Kabargolkar.com - Politisi senior Partai Golkar, Nusron Wahid membeberkan, keputusan Partai Golkar mendukung Ketua Umum Gerindra Prabowo Subianto sebagai capres di Pilpres 2024 mendatang.
Pria yang juga legislator asal Jawa Tengah ini mengatakan, keputusan Golkar mendukung Prabowo sebagai capres salah satu alasannya demi persatuan bangsa Indonesia.
Golkar, kata Nusron, menilai Prabowo adalah sosok yang bisa mengakhiri adanya polarisasi di masyarakat. Yakni antara kelompok yang kerap disebut cebong dan kampret/kadrun yang terjadi hingga saat ini.
"Konfigurasi koalisi dan sosok figur Pak Prabowo merupakan titik temu dengan proses mengakhiri, pembelahan politik antara 'cebong' dan 'kadrun' dalam dua kali Pilpres sebelumnya," kata Nusron dalam keterangan persnya, dikutip Selasa (15/8/2023).
Anggota Komisi VI DPR ini menegaskan, narasi yang dibangun Partai Golkar dalam mendukung Prabowo sebagai Capres 2024 telah berubah. Hal tersebut, sekaligus membuat publik lebih yakin bahwa Prabowo membawa masa depan bagi Indonesia lebih baik.
"Kehadiran koalisi besar Pak Prabowo ini menjawab kelelahan publik yang ingin menghindar atau menghindari polarisasi dan fragmentasi politik aliran yang sangat ekstrem dan tajam selama ini. Ini yang membedakan koalisi dan situasi saat ini, dibanding dengan koalisi dan kondisi tahun 2014," papar Nusron.

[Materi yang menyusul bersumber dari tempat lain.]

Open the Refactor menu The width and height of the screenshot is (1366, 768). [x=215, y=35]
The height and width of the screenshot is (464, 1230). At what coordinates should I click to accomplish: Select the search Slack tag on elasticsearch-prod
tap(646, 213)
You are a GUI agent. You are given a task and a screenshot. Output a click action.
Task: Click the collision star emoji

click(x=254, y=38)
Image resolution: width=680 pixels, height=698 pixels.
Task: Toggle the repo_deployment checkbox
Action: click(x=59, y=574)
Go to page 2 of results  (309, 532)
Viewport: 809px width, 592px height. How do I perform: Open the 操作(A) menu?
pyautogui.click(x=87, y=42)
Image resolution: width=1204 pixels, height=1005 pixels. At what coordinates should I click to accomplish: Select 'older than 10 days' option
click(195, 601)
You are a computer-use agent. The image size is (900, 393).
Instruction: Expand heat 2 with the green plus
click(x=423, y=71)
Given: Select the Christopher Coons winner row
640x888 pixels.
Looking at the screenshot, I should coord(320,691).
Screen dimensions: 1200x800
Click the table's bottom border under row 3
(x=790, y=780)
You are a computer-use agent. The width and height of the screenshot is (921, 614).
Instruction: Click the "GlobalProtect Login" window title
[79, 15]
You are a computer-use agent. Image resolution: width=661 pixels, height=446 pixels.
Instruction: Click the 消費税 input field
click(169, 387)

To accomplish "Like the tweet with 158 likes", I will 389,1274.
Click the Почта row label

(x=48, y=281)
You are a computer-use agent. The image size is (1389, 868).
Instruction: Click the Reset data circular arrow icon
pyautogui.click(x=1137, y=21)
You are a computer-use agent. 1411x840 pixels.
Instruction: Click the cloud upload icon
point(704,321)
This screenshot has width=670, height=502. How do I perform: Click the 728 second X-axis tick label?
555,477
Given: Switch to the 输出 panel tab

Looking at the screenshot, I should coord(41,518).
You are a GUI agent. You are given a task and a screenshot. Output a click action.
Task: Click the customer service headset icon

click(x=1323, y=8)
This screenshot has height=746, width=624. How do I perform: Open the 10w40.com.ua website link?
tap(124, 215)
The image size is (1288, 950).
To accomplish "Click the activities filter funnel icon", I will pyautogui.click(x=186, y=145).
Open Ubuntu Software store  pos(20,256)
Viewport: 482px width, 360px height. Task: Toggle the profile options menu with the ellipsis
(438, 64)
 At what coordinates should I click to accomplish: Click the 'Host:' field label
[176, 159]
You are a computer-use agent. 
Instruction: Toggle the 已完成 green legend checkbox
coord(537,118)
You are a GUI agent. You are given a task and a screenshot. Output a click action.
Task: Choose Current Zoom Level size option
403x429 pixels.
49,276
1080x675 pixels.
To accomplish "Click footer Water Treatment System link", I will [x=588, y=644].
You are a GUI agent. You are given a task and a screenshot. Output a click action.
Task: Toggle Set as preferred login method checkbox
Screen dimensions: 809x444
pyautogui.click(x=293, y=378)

Nusron menyebut Prabowo memiliki kematangan seorang pemimpin yang sudah melalui banyak proses. Dia menegaskan situasi saat ini telah berubah. Dulu Prabowo belum pernah masuk ke pemerintahan dan masih dibayang-bayangi masa lalu, dengan watak yang keras dengan berbagai isu yang menerpa.
"Sekarang Pak Prabowo sudah berubah. Calon Presiden dua kali, ikhlas masuk ke kabinet sebagai pembantu Presiden Jokowi (Menteri Pertahanan RI) yang juga kompetitornya dalam pilpres. Itu menandakan Pak Prabowo seorang yang ikhlas dan legowo, demi bangsa dan negara. Selain itu Pak Prabowo semakin humanis, tidak temperamental seperti dikesankan sebelumnya," tutur Nusron.